Esta é a história fascinante por detrás de um ícone do luxo gourmet. Símbolo da excelência gastronómica espanhola e europeia, o presunto 100 % ibérico alimentado com bolota dá vida ao pasto, sabor à alta cozinha e está a conquistar novos mercados.
"Os porcos 100 % ibéricos são animais irrequietos. Passam o dia inteiro a mexer-se, a cheirar, a procurar raízes, a passear livremente pela propriedade e a alimentar-se de bolotas e erva", explica Jesús García Sánchez, que os cria num pasto em Gerena, na província de Sevilha, no sudoeste de Espanha. "A raça ibérica é tudo. É um produto único no mundo."
Nos campos, os animais pastam livremente em busca de bolotas. Os porcos vivem neste cenário idílico desde que nascem até serem abatidos, aos dois anos de idade, chegando a percorrer até 14 quilómetros por dia.
Jesús é um dos 700 criadores de porcos 100 % ibéricos que trabalham para a Cinco Jotas. Fundada há mais de 150 anos, a empresa é uma das produtoras mais exclusivas de presunto "Pata Negra", uma iguaria mundial que se tornou um símbolo de excelência culinária em Espanha e na Europa.
Nas caves de cura natural, milhares de presuntos são tratados de forma meticulosa durante todo o processo de cura. A temperatura varia entre 14 e 16 °C e a humidade varia consoante a estação do ano. Uma equipa especializada trata cada presunto individualmente, humedecendo-o e deslocando-o de cave em cave para garantir uma cura uniforme.
"Estas caves situam-se na encosta de uma montanha, com janelas exteriores nos lados, e cada andar tem janelas e portas exteriores. Temos uma equipa de 55 a 60 pessoas que trabalham por turnos durante todo o ano e o que fazemos é mover os presuntos de três em três meses", explica Valeriano Ramos, responsável pelas caves.
Após três anos de cura, o presunto está pronto a ser consumido. Mas, primeiro, a qualidade final é avaliada através da visão, tato e olfato.
"O facto de um presunto ser bom ou não também é determinado pela gordura. A gordura deve ser mole. Depois avaliamo-lo pelo aroma", diz Manuel Vega, especialista em avaliação de presuntos.
A empresa assegura cerca de 700 postos de emprego diretos durante a época alta de inverno e 250 durante o resto do ano, explica Luis González, o diretor-geral. O preço do presunto Pata Negra desta ronda atualmente os 100 euros por quilo.
Cerca de 35% da produção total da empresa é exportada para 55 países, incluindo os Estados Unidos, a China e o Japão. No ano passado, as vendas totais de produtos 100 % ibéricos atingiram os 130 milhões de euros.

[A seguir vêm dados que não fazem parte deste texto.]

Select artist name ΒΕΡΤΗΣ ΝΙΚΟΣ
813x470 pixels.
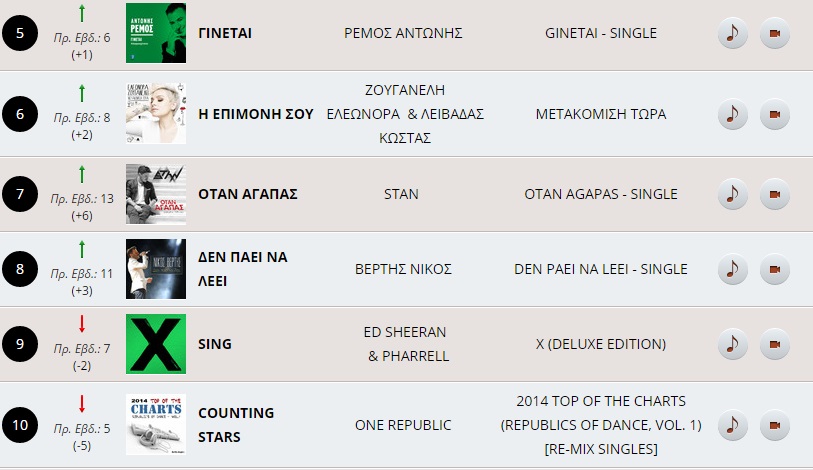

"La Brida Negra, um presunto ibérico 100 % alimentado com bolota, representa menos de 10 % de todo o presunto ibérico produzido em Espanha. E dentro desse nicho, representamos cerca de 35 %", diz González.
O último passo importante antes de provar o presunto é cortá-lo.
Severiano Sánchez trabalha como talhante-mestre há 34 anos, profissão que exerceu em 40 países. Um corte ideal, explica, permite tirar o melhor partido da carne e realça o seu sabor.
"Um bom cortador de presunto pode transformar um presunto medíocre num presunto ótimo. Já um mau, pode transformar um presunto 100% ibérico alimentado com bolota extraordinário num presunto mau", diz Sánchez.
De facto, este produto está a tornar-se cada vez mais popular na alta cozinha europeia. O restaurante Abades Triana, em Sevilha, serve cerca de 90 mil clientes por ano e o presunto ibérico 100 % alimentado com bolota ganhou um lugar de destaque na ementa deste restaurante, muitas vezes acompanhado de legumes da época, e até de peixe.
"É um produto verdadeiramente maravilhoso. Em primeiro lugar, porque se trata de um produto excelente. Em segundo lugar, devido ao seu carácter único, às nuances subtis, ao sabor umami. É um elemento simplesmente indescritível no momento de criar uma receita", conclui Elías del Toro, chef executivo do restaurante.